→ Work request:
Every line from the one with "This screenshot has width=1568, height=700." to the end of the data needs to be copied exactly, and no line before it.

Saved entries
· · · · · · ·
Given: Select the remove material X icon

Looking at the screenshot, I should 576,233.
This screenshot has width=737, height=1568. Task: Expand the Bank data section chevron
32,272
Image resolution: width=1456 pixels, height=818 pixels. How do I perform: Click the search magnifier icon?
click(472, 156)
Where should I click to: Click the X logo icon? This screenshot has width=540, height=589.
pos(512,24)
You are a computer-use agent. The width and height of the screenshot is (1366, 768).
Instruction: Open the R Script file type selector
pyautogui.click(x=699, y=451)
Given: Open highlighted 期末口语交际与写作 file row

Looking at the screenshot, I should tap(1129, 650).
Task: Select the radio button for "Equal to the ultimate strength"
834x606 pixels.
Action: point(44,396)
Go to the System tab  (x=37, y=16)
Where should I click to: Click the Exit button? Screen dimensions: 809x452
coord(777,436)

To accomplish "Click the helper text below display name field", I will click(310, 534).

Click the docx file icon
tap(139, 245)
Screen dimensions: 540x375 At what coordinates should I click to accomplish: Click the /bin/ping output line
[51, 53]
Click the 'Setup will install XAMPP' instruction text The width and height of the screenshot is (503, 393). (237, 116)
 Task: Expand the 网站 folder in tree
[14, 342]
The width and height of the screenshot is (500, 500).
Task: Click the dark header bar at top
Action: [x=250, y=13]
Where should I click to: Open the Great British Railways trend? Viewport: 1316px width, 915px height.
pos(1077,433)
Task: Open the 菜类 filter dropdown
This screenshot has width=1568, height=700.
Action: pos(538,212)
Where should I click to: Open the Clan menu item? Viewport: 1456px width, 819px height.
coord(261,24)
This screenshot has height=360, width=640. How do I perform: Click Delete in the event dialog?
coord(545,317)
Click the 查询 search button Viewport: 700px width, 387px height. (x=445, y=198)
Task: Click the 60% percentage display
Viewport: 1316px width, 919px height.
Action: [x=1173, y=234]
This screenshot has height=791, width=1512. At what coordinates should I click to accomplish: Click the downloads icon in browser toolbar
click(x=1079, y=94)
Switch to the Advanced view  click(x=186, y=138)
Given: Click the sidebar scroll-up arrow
· · · · · · ·
→ Answer to this problem:
This screenshot has width=1568, height=700.
Action: pos(538,212)
Where should I click to: Open the Clan menu item? Viewport: 1456px width, 819px height.
coord(261,24)
This screenshot has height=360, width=640. How do I perform: Click Delete in the event dialog?
coord(545,317)
Click the 查询 search button Viewport: 700px width, 387px height. (x=445, y=198)
Task: Click the 60% percentage display
Viewport: 1316px width, 919px height.
Action: [x=1173, y=234]
This screenshot has height=791, width=1512. At what coordinates should I click to accomplish: Click the downloads icon in browser toolbar
click(x=1079, y=94)
Switch to the Advanced view  click(x=186, y=138)
Given: Click the sidebar scroll-up arrow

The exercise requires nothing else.